Otra imagen poco habitual será la de una nobel de Economía -la segunda en la historia-. La francesa Esther Duflo es merecedora del premio junto a su pareja, el indio Abhijit Banerjee, y el estadounidense Michael Kremer, por sus investigaciones con un enfoque experimental que han mejorado la capacidad de luchar contra la pobreza global.

El Nobel de Química premia en esta ocasión un invento que media humanidad lleva en su bolsillo, las baterías de litio usadas en dispositivos móviles, que han supuesto una revolución tecnológica y social al sentar las bases de un mundo inalámbrico y recargable.

Los padres del invento son el alemán nacionalizado en EE. UU. John Goodenough, que a sus 97 años será el nobel más anciano de la historia, el estadounidense Stanley Whittingan y el japonés Akira Yoshino.

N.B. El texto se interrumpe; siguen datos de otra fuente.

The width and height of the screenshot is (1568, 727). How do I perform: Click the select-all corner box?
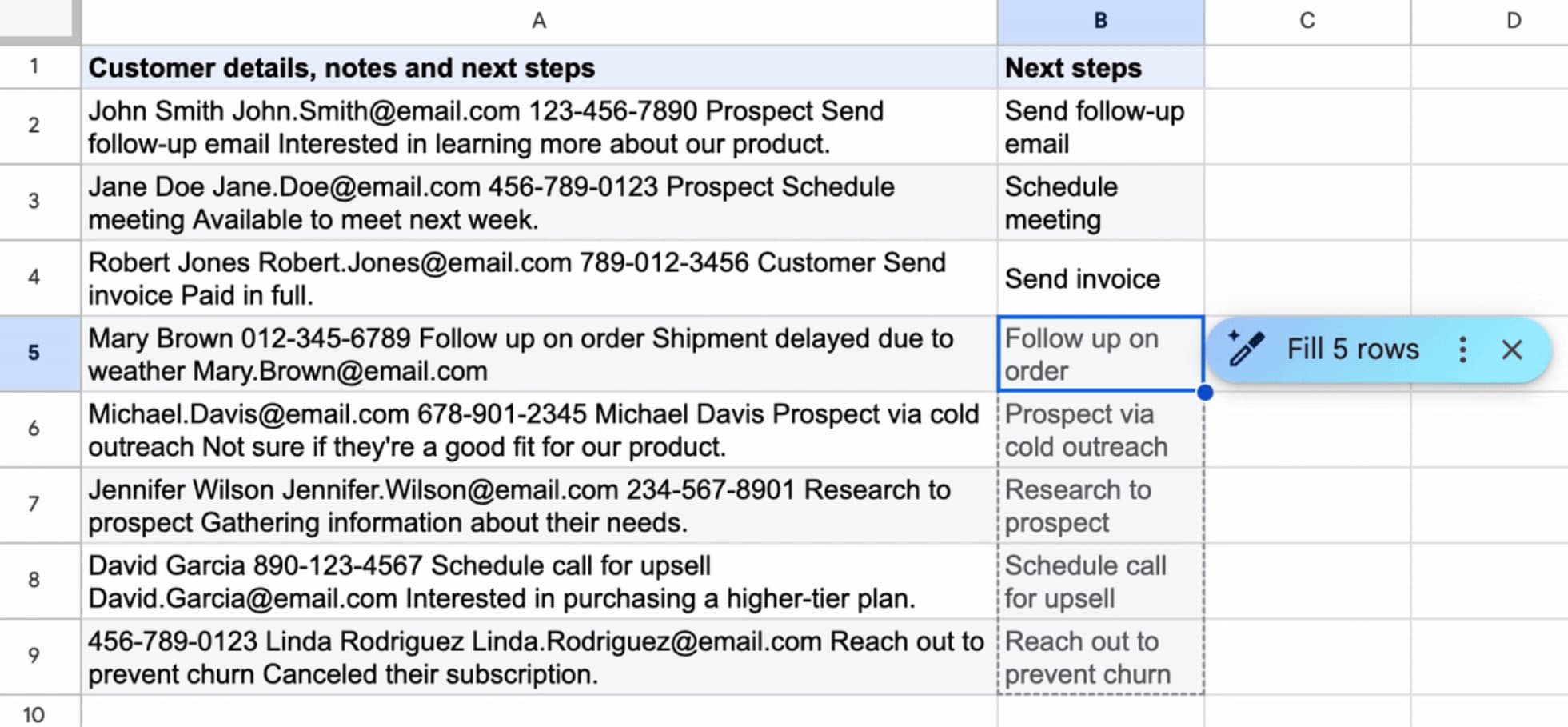[38, 19]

El galardón de Física puso este año sus ojos en el Universo y el lugar que el ser humano ocupa en él, al reconocer a los descubridores del primer planeta fuera el Sistema Solar, los suizos Michel Mayor y Didier Queloz, junto al canadiense-estadounidense James Peebles, por sus "descubrimientos teóricos sobre la cosmología física" y la evolución del universo.

Los estadounidenses William G. Kaelin y Gregg L. Semenza, así como el británico Peter J. Ratcliffe, recibirán el Nobel de Medicina por sus descubrimientos sobre "cómo las células detectan y se adaptan a la disponibilidad de oxígeno", lo que ha posibilitado nuevas estrategias para combatir la anemia y el cáncer.

El Nobel de la Paz, que por voluntad de Alfred Nobel se entrega el mismo día 10, pero en Oslo, reconoce los esfuerzos del primer ministro etíope, Abiy Ahmed, por la paz y la cooperación internacional y por su iniciativa "decisiva" para resolver el conflicto fronterizo entre su país y Eritrea.

Además, el jurado destacó el papel "clave" jugado por Ahmed en otros procesos en la región, como la normalización de las relaciones diplomáticas entre Eritrea y Yibuti, la disputa entre Kenia y Somalia por los derechos sobre un área marítima y las negociaciones entre gobierno y oposición en Sudán.

Los Premios Nobel están dotados con 9 millones de coronas suecas (831.000 euros, 912.000 dólares) por categoría, a repartir entre los premiados.